Tom, Dick & Harry review – spectacular, daring take on The Great Escape

Tom, Dick and Harry are the three tunnels dug 30 ft beneath the German POW camp Stalag Luft III in 1943-44 by captive allied prisoners of battle. The motion opens within the cockpit of a bomber hit by enemy hearth; it continues in prison-camp huts, takes us beneath floor into tunnels propped up by slats taken from beds, then brings us to the floor to look at escapees climb up via a gap and run as searchlights probe the sheltering darkness. We observe Bob via Holland and Belgium to the Spanish border and – cue daring leap over the barbed wire – security.

Facets of this story could also be acquainted from the 1963 movie The Nice Escape. On this new, spectacularly imaginative model, although, we don’t a lot simply watch as appear to stay alongside the prisoners. The three writers, Andrew Pollard, Michael Hugo (who additionally carry out), and Theresa Heskins (who directs) deliver us nearer to the realities of occasions by basing their play on supply materials, together with survivors’ blow-by-blow accounts.

The manufacturing, just like the escape itself, is daring and ingenious. Heskins has been creating a particular model since she grew to become creative director of this theatre-in-the-round in 2007. Key options embody extremely bodily performances incorporating clowning and sight gags, the interweaving of ground projections, sound and music to evoke locations, and viewers participation. All of those are current right here, which is what makes the manufacturing so daring.

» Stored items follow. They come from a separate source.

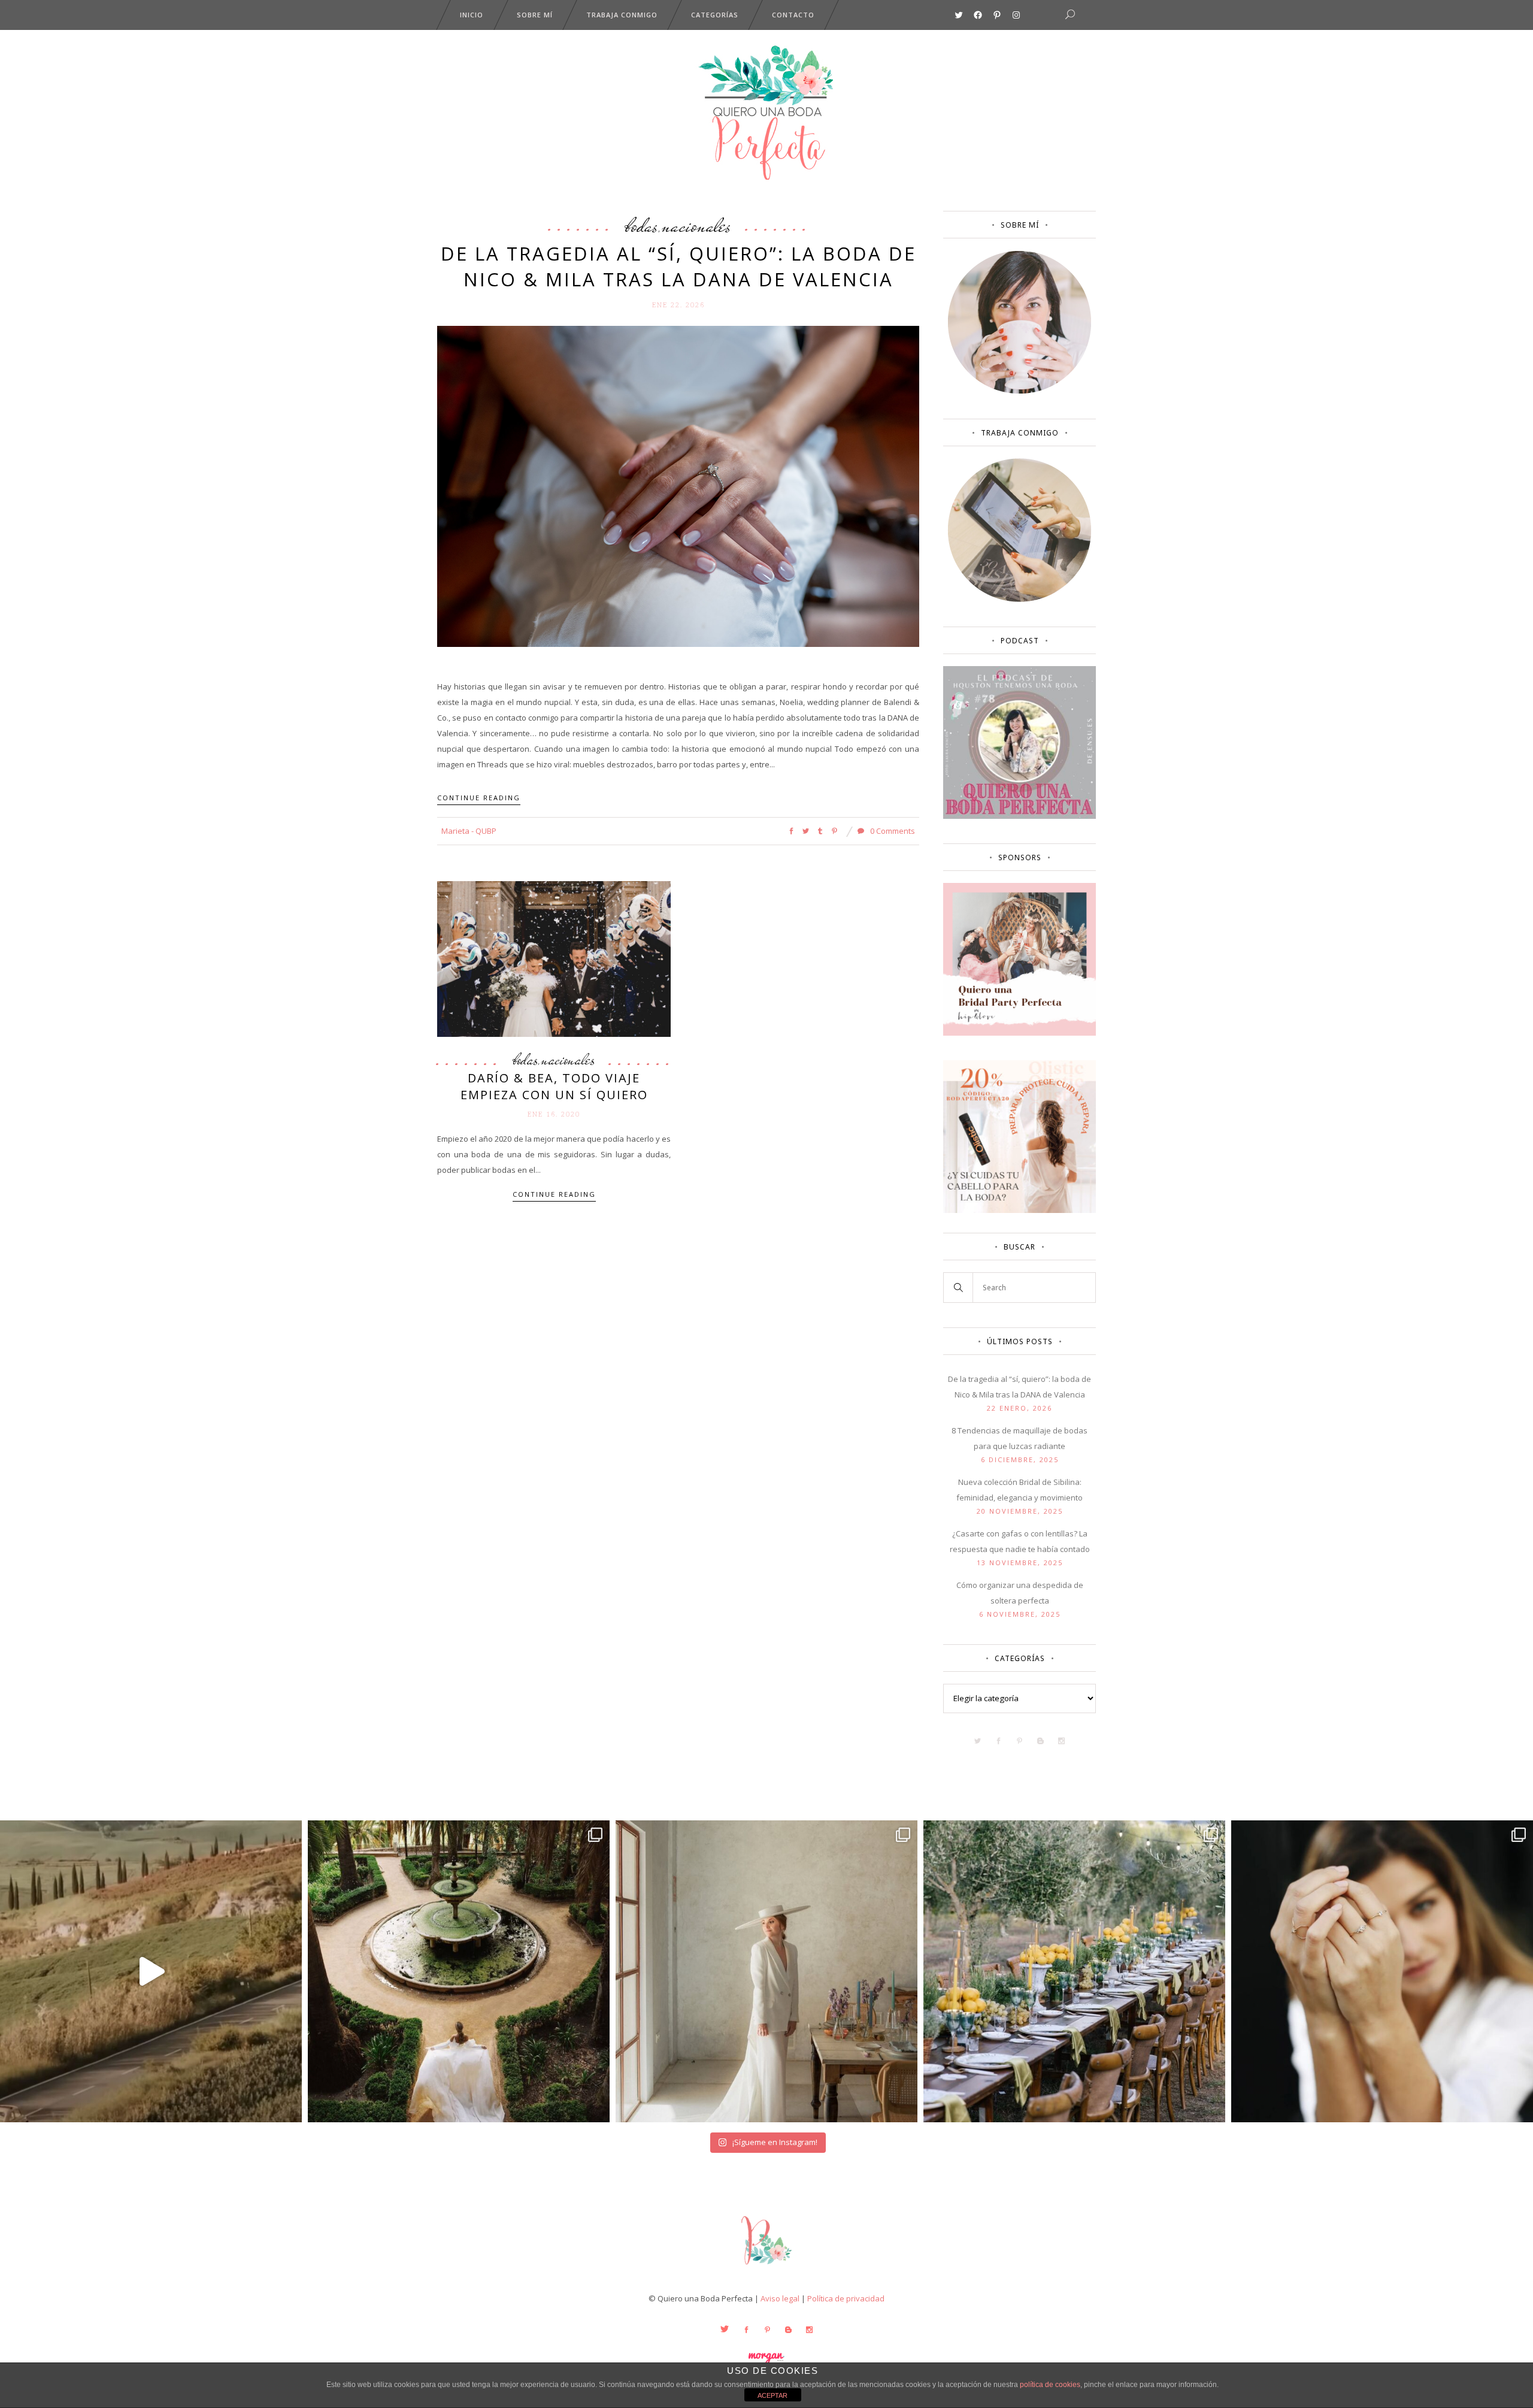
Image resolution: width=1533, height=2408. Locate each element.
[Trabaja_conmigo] (1019, 599)
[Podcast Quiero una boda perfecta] (1019, 815)
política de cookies (1050, 2384)
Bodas (641, 225)
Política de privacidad (845, 2298)
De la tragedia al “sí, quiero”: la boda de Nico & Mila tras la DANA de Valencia (678, 266)
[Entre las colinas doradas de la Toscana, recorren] (151, 1971)
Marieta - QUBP (468, 830)
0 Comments (891, 830)
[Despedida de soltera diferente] (1019, 1032)
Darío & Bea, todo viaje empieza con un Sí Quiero (554, 1086)
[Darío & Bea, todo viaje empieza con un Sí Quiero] (554, 957)
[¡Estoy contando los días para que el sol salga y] (1074, 1971)
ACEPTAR (772, 2395)
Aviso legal (780, 2298)
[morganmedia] (766, 2267)
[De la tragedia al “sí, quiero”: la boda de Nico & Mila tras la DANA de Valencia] (678, 485)
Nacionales (696, 225)
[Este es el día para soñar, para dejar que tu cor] (459, 1971)
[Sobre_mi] (1019, 391)
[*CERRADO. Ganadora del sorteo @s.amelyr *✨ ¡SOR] (1382, 1971)
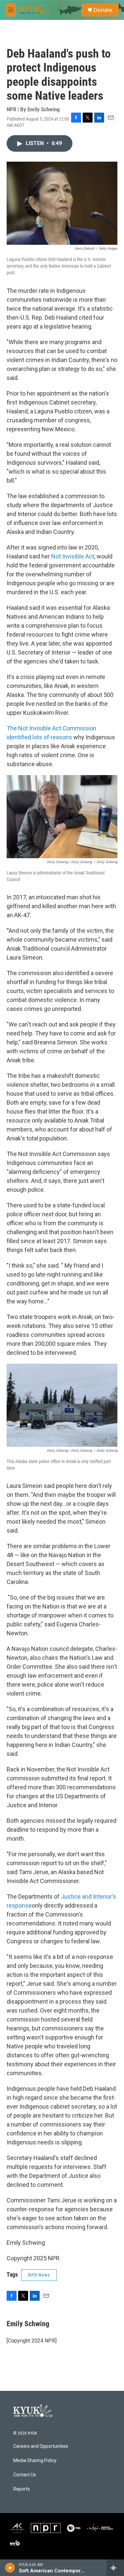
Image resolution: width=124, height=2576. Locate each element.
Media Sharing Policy (35, 2460)
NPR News (39, 2275)
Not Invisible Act (72, 556)
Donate (103, 10)
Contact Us (24, 2474)
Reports (21, 2489)
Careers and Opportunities (40, 2446)
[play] (10, 2567)
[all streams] (115, 2567)
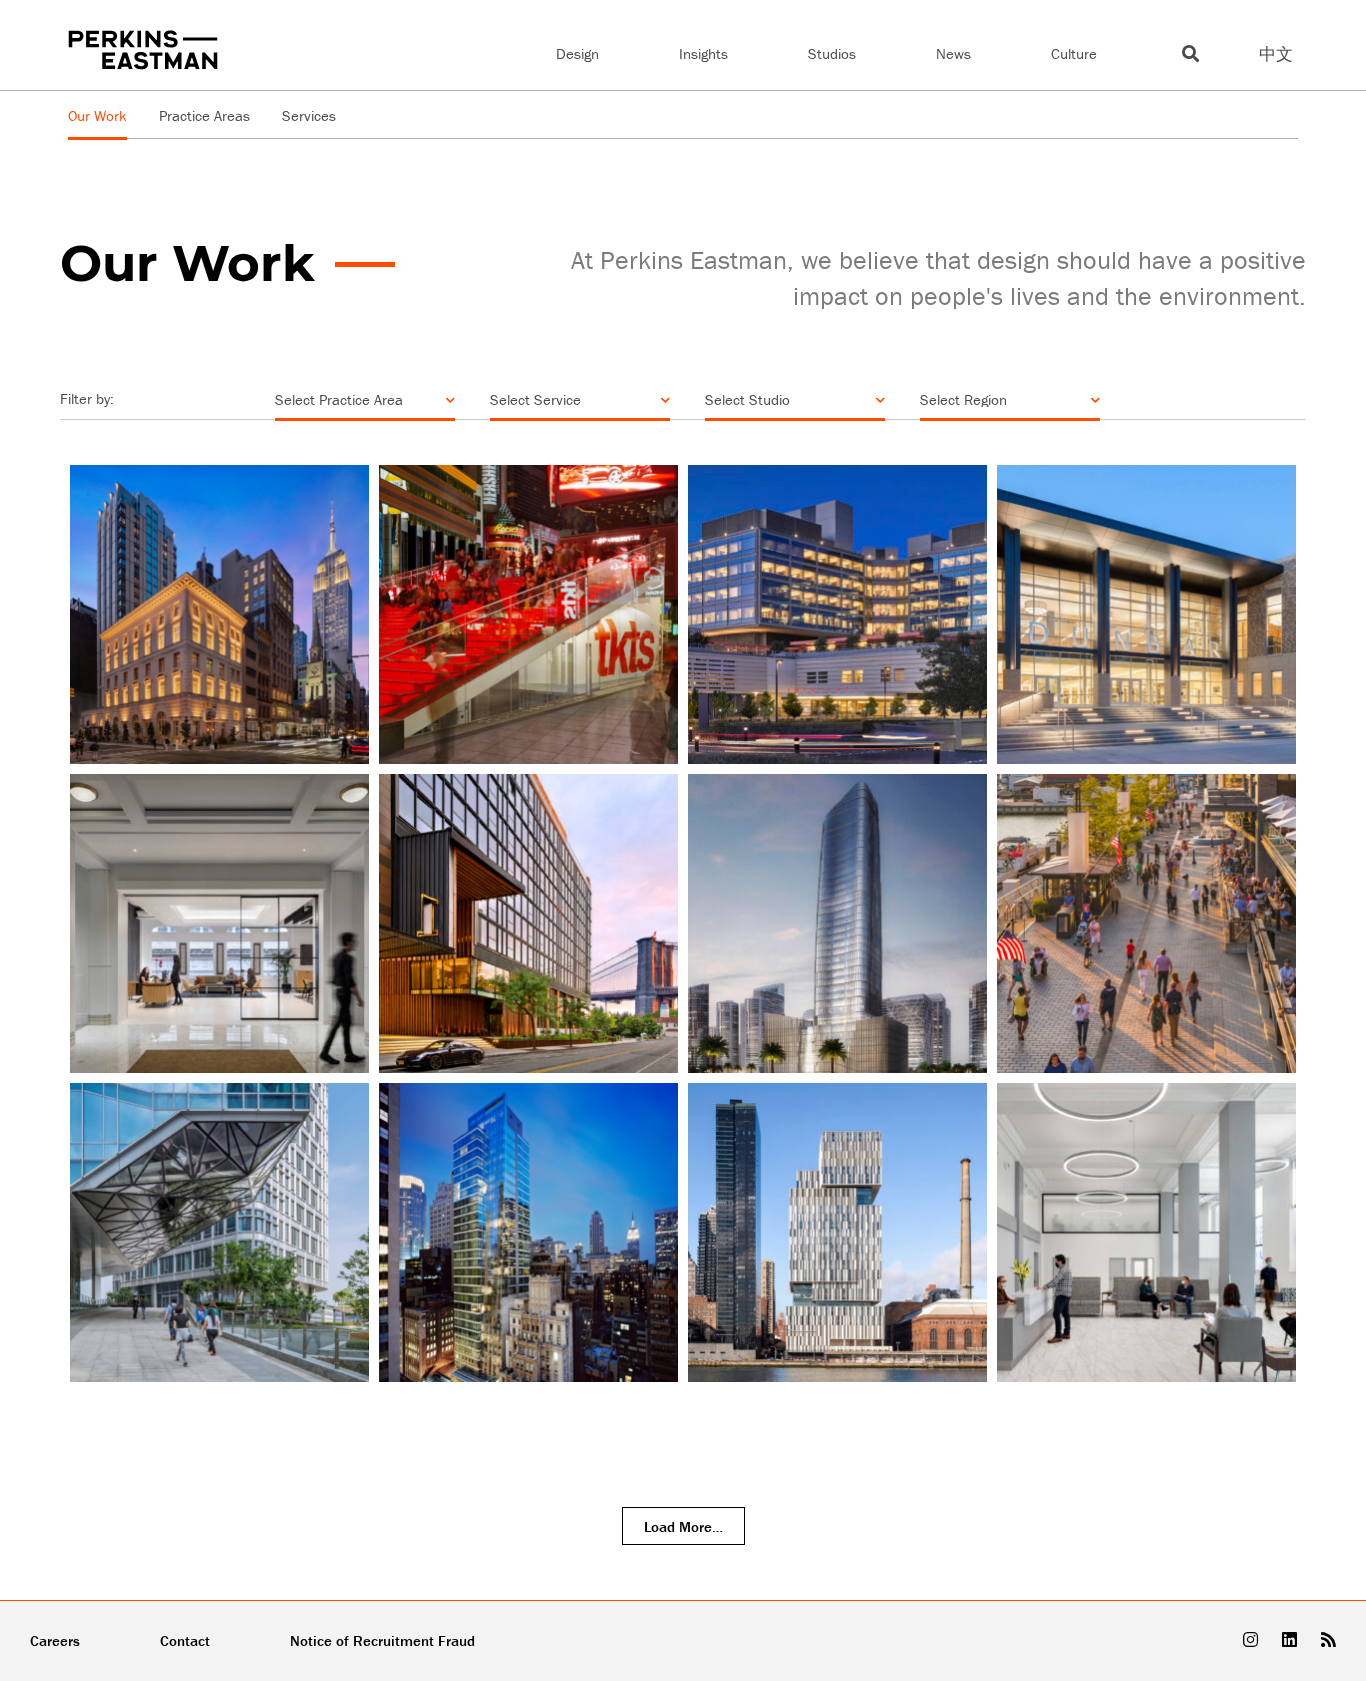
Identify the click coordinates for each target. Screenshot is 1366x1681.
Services (309, 115)
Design (577, 53)
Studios (832, 53)
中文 (1276, 54)
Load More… (683, 1526)
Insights (703, 53)
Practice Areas (204, 115)
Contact (185, 1640)
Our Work (97, 115)
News (953, 53)
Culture (1074, 53)
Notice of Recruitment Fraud (382, 1640)
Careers (55, 1640)
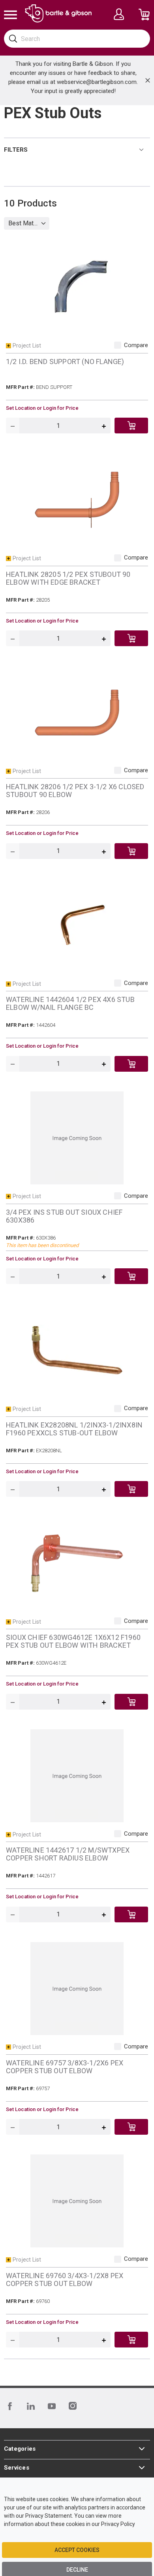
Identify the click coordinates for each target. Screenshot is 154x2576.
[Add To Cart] (131, 425)
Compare (136, 345)
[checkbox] (118, 345)
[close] (147, 80)
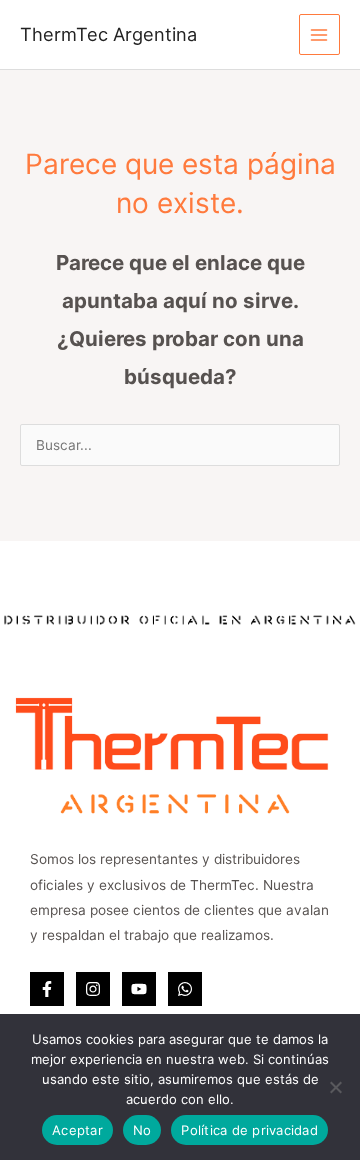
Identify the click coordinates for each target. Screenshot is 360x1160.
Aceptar (77, 1130)
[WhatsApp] (185, 989)
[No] (335, 1087)
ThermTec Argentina (108, 34)
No (142, 1130)
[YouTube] (139, 989)
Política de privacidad (249, 1130)
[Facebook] (47, 989)
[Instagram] (93, 989)
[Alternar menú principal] (319, 34)
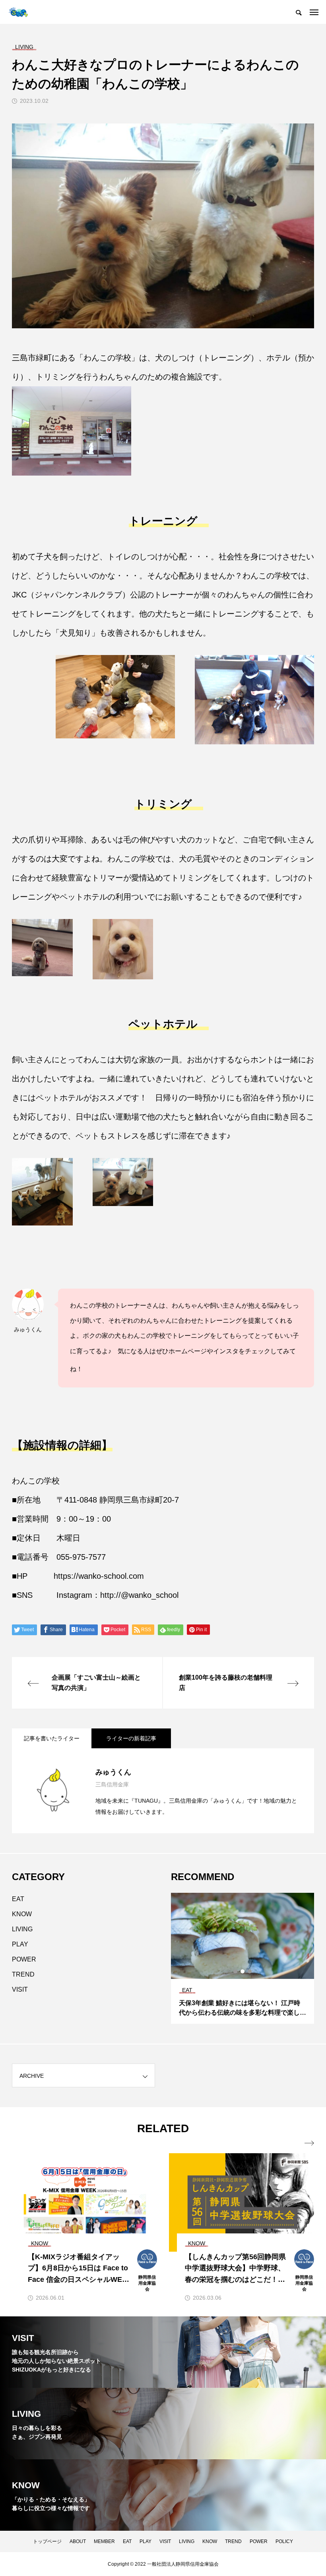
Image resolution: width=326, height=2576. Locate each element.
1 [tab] (235, 1971)
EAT (18, 1899)
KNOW (22, 1914)
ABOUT (78, 2541)
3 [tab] (250, 1971)
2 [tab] (243, 1971)
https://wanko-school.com (99, 1576)
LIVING (22, 1929)
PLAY (20, 1944)
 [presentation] (309, 2143)
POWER (24, 1959)
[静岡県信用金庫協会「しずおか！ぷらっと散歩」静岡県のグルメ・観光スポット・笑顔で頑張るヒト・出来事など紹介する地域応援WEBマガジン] (18, 12)
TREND (23, 1974)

Andrew Pollard and David Fairs in Tom, Dick & Harry.
Ever-present hazard: Andrew Pollard and David Gala's in Tom, Dick & Harry. Photograph: Andrew Billington

Its subject material is lethal severe – of 76 escapees, 50 have been reported killed. The style of the telling, although, is humorous, even farcical: early on we're launched to a “translation machine”; when it's working, German characters converse English, albeit with quirky accents and syntax.

Partly, the tone displays that set by the prisoners themselves, as when, as an illustration, escapees are chosen by raffle at a Christmas live performance in plain sight of their captors. Towards this lightness, darkness is stark: the specter of a grenade being dropped right into a newly found tunnel the place males nonetheless dig; the fury of a guard, exclaiming, “Our households starve when you joke… your bombs are dropping on our properties” (elsewhere, remedy of captors generally descends into nasty caricature).

To succeed, escapees are stated to require “expertise and ingenuity”. As demonstrated by this forged and crew, the identical is true for theatre.